Coffee
helps me search. For me, searching is always
the most fun after a good day, and while jacked up on a mix of coffee and slight
overtiredness.
**
Often
it’s best to search alone. No one there
to criticize or comment, no one to distract or enlighten. Just me and my fingers, searching. The danger to this is that searching can
become an exhausting and lonely task.
**
Sometimes
I like searching with a partner. Someone
to compete with, therefore pushing me forward, or someone to talk things out
with, making my search all that much more rewarding. The danger here is that once you’ve shared
things with people, it becomes partly theirs.
Often those you’ve shared things with feel obliged to add their own
ideas and criticism. Share an idea too
early, get the wrong feedback, and suddenly the idea that once lit up your soul
now seems empty, hollow, and useless.
**
Searching
can sometimes take so much out of you that you hit what professional searchers
call a “Wall.” Walls are dreadful things
to live with, always gnawing at you from the inside, sucking the energy and
life from your body and mind.
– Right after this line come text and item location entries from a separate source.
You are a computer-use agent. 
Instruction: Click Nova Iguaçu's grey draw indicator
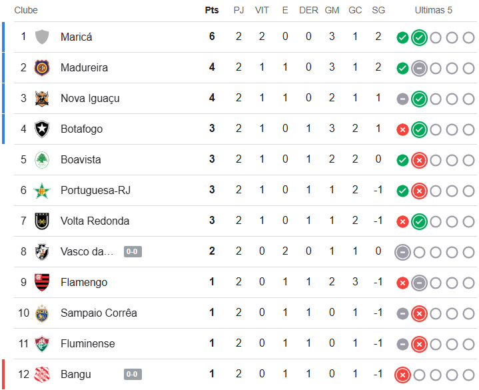[x=402, y=99]
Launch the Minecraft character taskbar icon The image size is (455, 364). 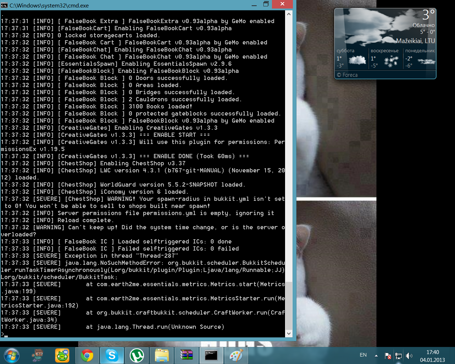coord(37,355)
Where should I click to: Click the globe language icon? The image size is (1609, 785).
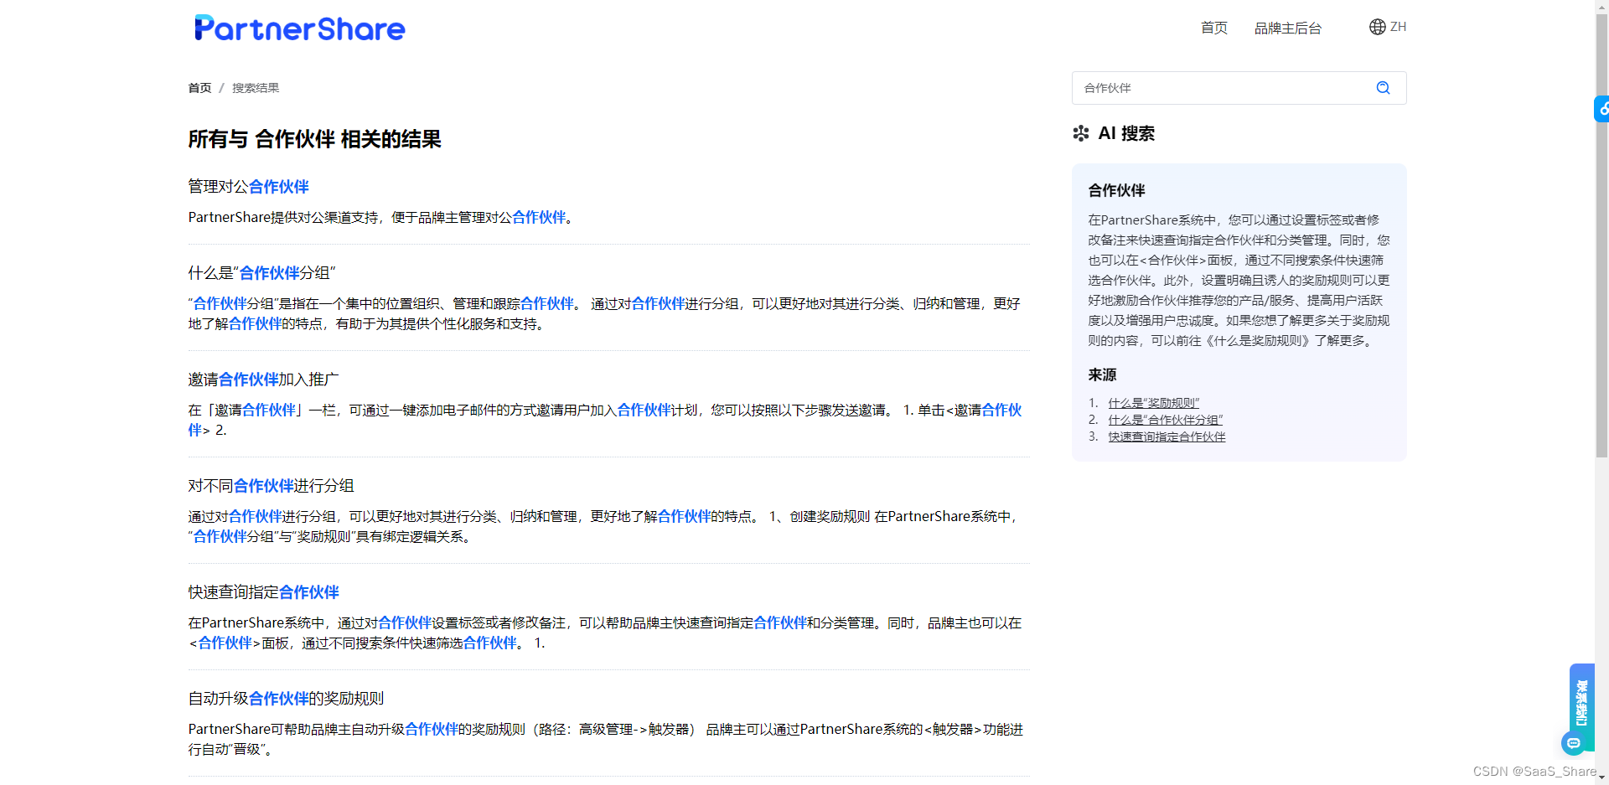pyautogui.click(x=1377, y=26)
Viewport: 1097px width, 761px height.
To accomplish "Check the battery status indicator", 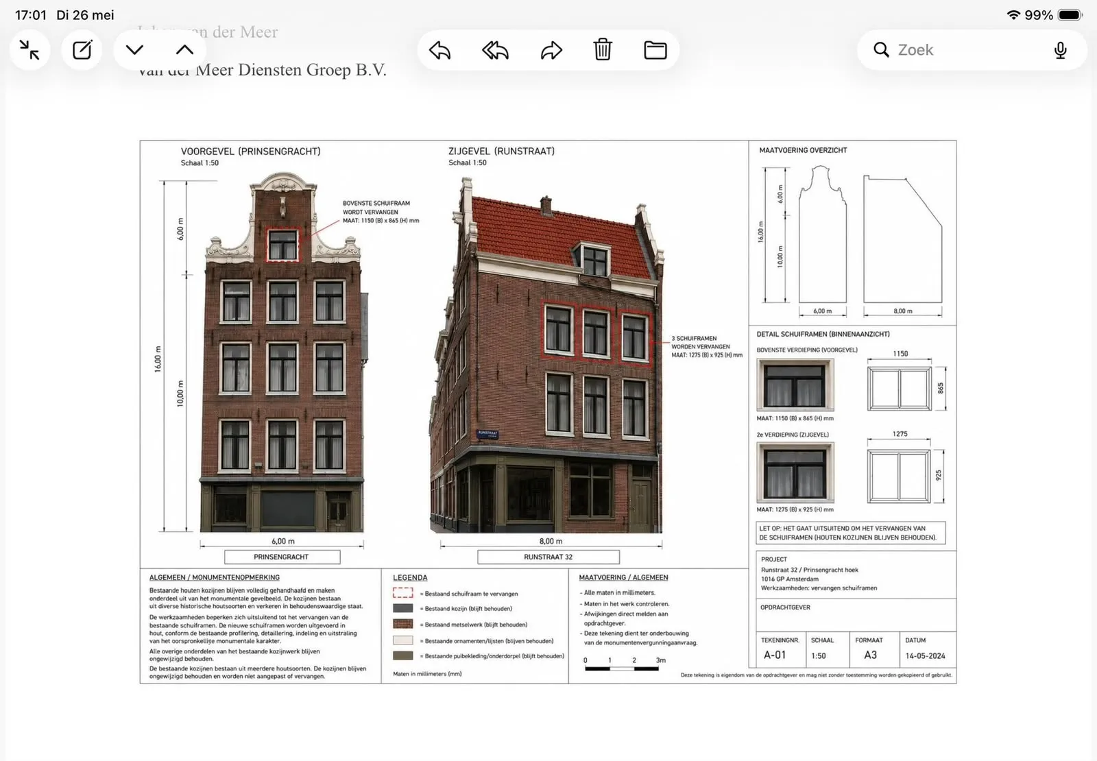I will (1070, 15).
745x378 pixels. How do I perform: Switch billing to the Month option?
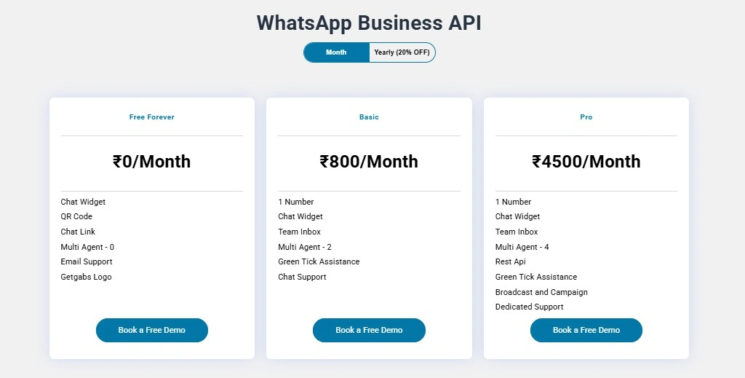(336, 52)
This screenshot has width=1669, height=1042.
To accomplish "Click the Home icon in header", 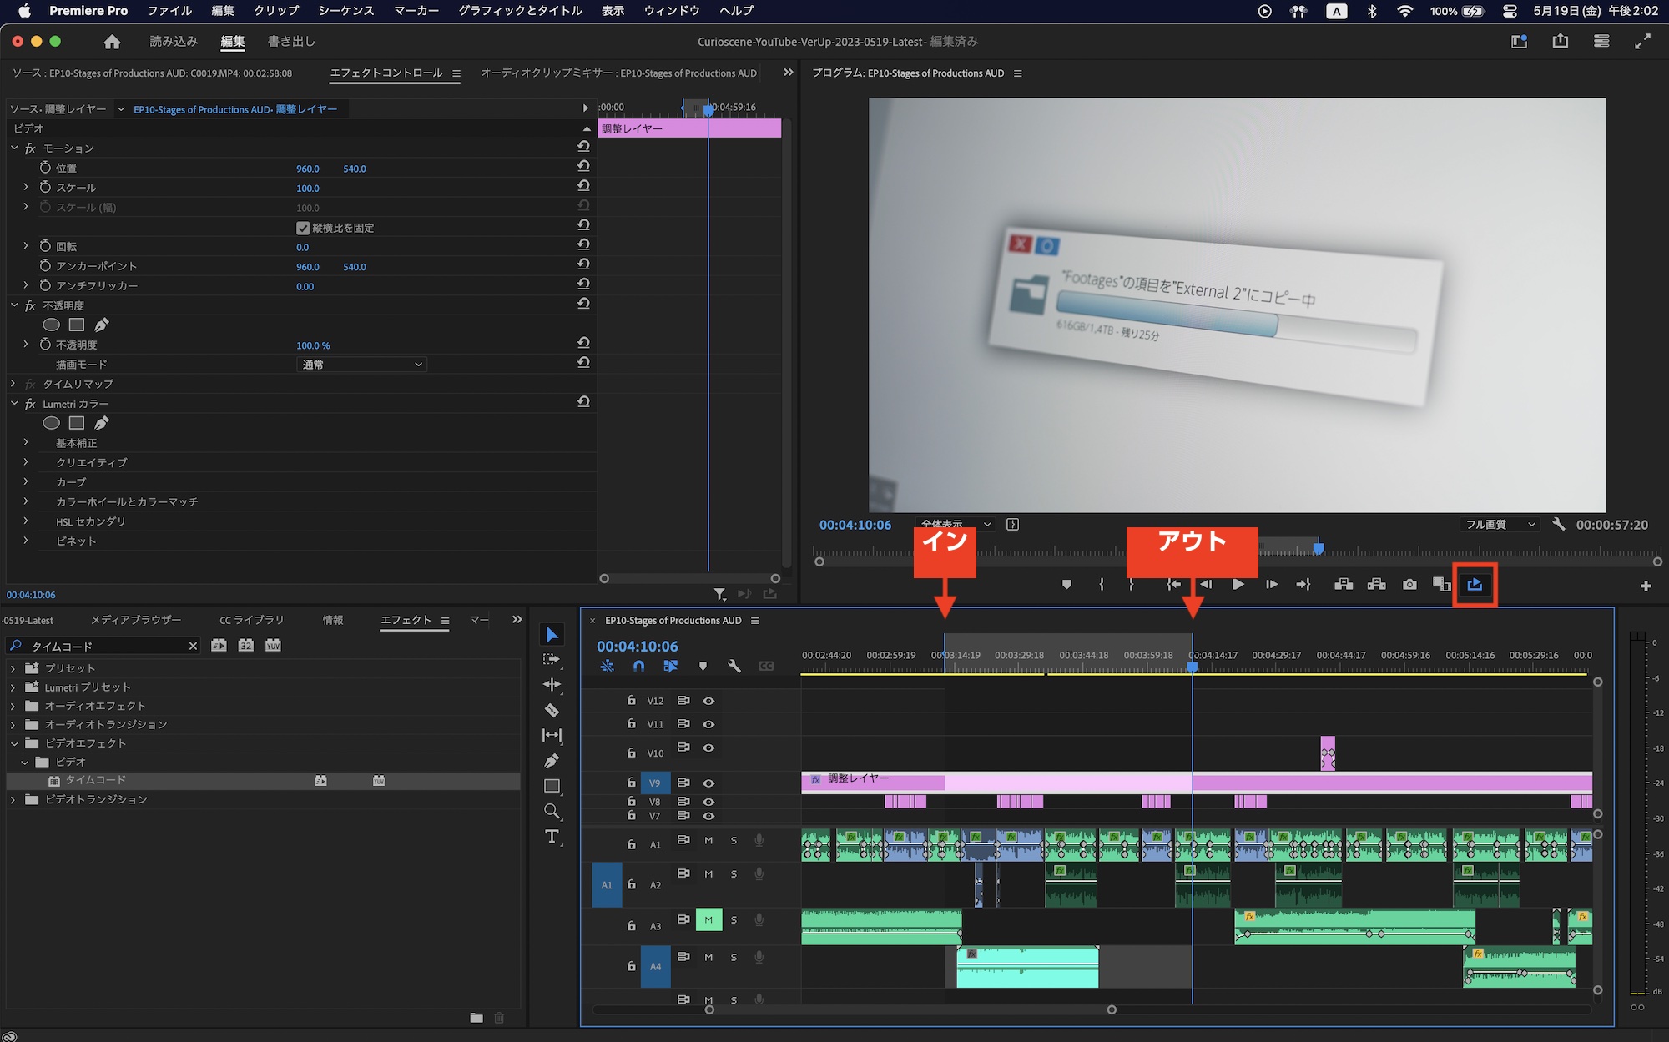I will tap(112, 41).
Walls have
a way of convincing you that searching isn’t a real profession, and even if it
were you would never make the cut, so why bother trying?
"The danger here is that once you’ve shared things with people, it becomes partly theirs. Often those you’ve shared things with feel obliged to add their own ideas and criticism."
ReplyDeleteI worry about this a lot in teaching. The conventional wisdom is for teacher to praise a student endlessly to bolster 'self-esteem.' Problem with that is that the teacher is colonizing the student's writing--either expecting thanks or praise in return or becoming the dispenser of approval and disapproval, none of those healthy approaches to teaching. The writing belongs to the writer and no one shares in it. So, when I comment I try to concentrate on the writing itself and mostly reserve the adjectives, though sometimes that's hard! (I intentionally use and overuse 'nice' as my go-to adjective as it has minimal emotional charge.)
"Share an idea too early, get the wrong feedback, and suddenly the idea that once lit up your soul now seems empty, hollow, and useless."
My wife is the perfect audience for my own writing as it's developing: smart, non-judgmental, great sounding board, unbiased. But I certainly have had the experience of floating material too soon and finding it dead afterwards.